Incident electron $e$ with energy $E$ and momentum $\vec p = (0,0,p)$ along $\vec z$ axis.
Incident photon $\gamma$ with energy $k$, incident angle $\alpha_e$ with respect to $\vec z$ and momentum $(0, -k \sin \alpha_e , - k \cos \alpha_e )$,
Scattered electrons $e'$ with energy $E'$, scattering angle $\theta_e$ with respect to $\vec z$ and momentum $\vec p\prime = (p\prime \sin \theta_c\sin\phi, p\prime\sin\theta_c\cos\phi, p\prime \cos\theta_c)$,
Scattered photons $\gamma\prime$ with energy $k\prime$, scattering angle $\theta_\gamma$ with respect to $\vec z$ and momentum $\vec k\prime = (k\prime \sin \theta_\gamma, k\prime \sin\theta_\gamma\cos\phi, k\prime\cos\theta_\gamma)$.

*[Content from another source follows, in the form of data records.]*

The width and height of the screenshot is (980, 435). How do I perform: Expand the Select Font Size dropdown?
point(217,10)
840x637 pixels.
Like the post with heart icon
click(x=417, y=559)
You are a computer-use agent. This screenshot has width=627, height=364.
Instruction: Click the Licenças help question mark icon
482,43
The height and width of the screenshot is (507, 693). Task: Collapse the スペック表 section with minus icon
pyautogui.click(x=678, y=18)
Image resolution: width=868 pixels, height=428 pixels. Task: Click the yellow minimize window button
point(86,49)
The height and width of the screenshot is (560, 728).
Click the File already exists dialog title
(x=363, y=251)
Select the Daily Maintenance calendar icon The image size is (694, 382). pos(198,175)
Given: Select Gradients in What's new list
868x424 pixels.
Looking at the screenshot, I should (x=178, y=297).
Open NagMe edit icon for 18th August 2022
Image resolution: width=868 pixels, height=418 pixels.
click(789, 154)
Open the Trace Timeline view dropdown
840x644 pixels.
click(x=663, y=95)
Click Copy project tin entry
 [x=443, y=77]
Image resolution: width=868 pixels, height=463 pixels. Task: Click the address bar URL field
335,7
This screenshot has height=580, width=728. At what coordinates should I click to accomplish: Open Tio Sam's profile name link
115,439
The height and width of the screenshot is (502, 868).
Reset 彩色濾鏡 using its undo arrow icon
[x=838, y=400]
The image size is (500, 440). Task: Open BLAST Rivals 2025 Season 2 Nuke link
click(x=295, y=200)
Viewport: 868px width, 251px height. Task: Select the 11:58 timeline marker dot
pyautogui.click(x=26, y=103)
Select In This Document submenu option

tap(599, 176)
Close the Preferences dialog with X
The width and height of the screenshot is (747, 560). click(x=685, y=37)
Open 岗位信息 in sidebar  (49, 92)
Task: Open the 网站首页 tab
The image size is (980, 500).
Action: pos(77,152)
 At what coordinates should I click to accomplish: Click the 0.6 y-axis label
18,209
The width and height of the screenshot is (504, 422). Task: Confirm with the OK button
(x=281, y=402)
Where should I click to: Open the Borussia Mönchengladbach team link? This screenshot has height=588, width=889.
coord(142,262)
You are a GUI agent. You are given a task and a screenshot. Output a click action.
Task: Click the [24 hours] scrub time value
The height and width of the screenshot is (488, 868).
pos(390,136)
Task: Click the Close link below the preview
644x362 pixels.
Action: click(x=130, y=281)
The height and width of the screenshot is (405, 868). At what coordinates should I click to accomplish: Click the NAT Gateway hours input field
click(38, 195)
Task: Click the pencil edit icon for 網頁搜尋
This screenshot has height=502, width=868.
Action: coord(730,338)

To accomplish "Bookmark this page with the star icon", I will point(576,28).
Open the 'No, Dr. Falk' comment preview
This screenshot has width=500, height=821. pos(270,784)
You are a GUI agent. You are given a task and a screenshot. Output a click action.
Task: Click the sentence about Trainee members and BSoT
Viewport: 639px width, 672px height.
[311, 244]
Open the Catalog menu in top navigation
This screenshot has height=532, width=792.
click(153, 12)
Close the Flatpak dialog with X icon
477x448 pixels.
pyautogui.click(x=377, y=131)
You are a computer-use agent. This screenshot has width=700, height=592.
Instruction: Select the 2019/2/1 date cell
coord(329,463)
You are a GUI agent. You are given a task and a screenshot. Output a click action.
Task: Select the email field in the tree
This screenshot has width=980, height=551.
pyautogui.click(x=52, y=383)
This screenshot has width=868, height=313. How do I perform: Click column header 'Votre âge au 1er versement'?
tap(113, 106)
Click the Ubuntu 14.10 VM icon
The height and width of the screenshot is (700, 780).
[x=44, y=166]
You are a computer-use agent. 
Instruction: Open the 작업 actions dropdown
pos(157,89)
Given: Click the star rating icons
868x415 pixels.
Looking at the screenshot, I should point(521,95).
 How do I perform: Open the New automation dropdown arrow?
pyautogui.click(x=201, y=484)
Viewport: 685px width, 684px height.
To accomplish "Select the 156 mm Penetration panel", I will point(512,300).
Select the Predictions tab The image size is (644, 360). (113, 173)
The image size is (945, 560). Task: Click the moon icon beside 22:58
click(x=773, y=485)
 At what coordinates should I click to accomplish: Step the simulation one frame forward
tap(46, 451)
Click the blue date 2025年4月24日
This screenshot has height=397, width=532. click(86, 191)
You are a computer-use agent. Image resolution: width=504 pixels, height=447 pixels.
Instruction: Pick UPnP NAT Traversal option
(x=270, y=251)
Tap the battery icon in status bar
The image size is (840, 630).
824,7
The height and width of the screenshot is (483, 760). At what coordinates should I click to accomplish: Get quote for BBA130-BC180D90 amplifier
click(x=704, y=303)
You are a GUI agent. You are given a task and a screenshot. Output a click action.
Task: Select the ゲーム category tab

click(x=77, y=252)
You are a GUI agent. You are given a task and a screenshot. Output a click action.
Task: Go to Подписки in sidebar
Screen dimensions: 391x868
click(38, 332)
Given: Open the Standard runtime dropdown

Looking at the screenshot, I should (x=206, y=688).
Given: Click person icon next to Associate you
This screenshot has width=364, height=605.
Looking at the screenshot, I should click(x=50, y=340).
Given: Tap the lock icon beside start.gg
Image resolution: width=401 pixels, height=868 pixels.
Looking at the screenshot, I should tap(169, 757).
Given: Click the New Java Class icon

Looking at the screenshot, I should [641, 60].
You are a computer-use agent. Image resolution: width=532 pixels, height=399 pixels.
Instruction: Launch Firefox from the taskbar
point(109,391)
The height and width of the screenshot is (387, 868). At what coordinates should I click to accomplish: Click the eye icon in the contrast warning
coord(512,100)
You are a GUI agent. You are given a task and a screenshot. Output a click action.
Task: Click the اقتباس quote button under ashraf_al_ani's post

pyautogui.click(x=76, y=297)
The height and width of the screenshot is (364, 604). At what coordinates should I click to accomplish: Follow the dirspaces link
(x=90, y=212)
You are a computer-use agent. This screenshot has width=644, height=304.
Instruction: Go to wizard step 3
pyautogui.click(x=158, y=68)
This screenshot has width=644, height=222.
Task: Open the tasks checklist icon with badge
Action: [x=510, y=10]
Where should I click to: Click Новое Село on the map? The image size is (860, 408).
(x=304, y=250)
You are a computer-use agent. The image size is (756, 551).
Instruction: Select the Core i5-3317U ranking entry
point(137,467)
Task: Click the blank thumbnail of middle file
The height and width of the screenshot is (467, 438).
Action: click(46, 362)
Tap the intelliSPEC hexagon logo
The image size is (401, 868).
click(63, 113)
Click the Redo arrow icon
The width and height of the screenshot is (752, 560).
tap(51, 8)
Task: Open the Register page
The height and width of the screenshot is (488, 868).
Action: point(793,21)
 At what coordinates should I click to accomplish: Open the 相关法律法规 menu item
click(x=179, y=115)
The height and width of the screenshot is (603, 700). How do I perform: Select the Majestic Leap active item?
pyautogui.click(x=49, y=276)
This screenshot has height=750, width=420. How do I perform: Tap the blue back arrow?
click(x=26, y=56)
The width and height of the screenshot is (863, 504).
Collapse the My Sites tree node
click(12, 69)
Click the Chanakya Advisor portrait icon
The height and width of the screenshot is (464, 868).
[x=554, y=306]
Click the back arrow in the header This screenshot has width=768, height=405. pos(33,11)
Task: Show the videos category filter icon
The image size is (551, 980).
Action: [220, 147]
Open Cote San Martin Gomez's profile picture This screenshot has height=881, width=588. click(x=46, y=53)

The scattered photon energy $k$’ is related to the scattered photon angle $\theta_\gamma$ by :

\begin{align*} k^{\prime}=k \frac{E+p \cos \alpha_c}{E+k-p \cos \theta_\gamma+k \cos \left(\alpha_c-\theta_\gamma\right)} . \end{align*}

For photon incident angle $\alpha_c=0$, this equation can be simplified, using $\gamma=E / m$, leading to

\begin{align*} \frac{k^\prime}{k} \simeq \frac{4 a \gamma^2}{1+a \theta_\gamma^2 \gamma^2} \end{align*}

where

\begin{align*} a=\frac{1}{1+\frac{4 k \gamma}{m}}=\frac{1}{1+\frac{4 k E}{m^2}} \end{align*}

The maximum scattered photon energy $k_{\text {max }}^{\prime}$, corresponding to the minimum scattered electron energy $E_{\min }^{\prime}$, is reached for $\theta_\gamma=0$.,

\begin{align*} k_{\max }^{\prime}=4 a k \gamma^2=4 a k \frac{E^2}{m^2}, \\ E_{\min }^{\prime}=E-k_{\max }^{\prime}+k=E-4 a k \frac{E^2}{m^2}+k \simeq E-4 a k \frac{E^2}{m^2}, \end{align*}

while the minimum scattered photon energy $k_{\min }^{\prime}$, corresponding to the maximum scattered electron energy $E_{\max }^{\prime}$, is for $\theta_\gamma=\pi$,

\begin{align*} k_{\min }^{\prime}=k \\ E_{\max }^{\prime}=E-k_{\min }^{\prime}+k=E . \end{align*}

The photon scattering angle at which $k^{\prime}=k_{\max }^{\prime} / 2$ is

\begin{align*} \theta_{\gamma 1 / 2}=\frac{m}{E \sqrt{a}}=\frac{1}{\gamma \sqrt{a}} \end{align*}

The scattered electron momentum $\mathbf{p}$ ’ is related to the scattered electron angle $\theta_e$ by a second order equation:

\begin{align*} p^{\prime 2}\left(C^2-B^2\right)-2 A B p^{\prime}+m^2 C^2-A^2=0 \\ p^{\prime}=\displaystyle \frac{A B \pm C \sqrt{\left(A^2-m^2\left(C^2-B^2\right)\right)}}{C^2-B^2} \end{align*}

where

\begin{align*} A= & m^2+E k+k p \cos \alpha_c \\ B= & p \cos \theta_e-k \cos \left(\theta_e-\alpha_c\right) \\ C= & E+k \end{align*}

The maximum electron angle is obtained for $A^2=m^2\left(C^2-B^2\right)$. For small photon incident angle and energy, one gets :

\begin{align*} \theta_e^{\max } \simeq 2 \frac{k}{m} \end{align*}

Calculations

Now the scattering angle for photon can be simplified to

\begin{align*} \theta_\gamma= \sqrt{\left( 4 \frac{k}{k^\prime} - \frac{1}{4a\gamma^2} \right)} \end{align*}

Updates Thu Jun 27 11:21:25 AM EDT 2024

11:21> Wrote generator prototype. Keeps on segfaulting on SampleVertex. Using gdb to find that out.
11:22>
16:32> So basically can’t yet figure out. Reverted everythign back. Now can’t even run with “moller” generator.
16:33> Don’t feel like working on this no more.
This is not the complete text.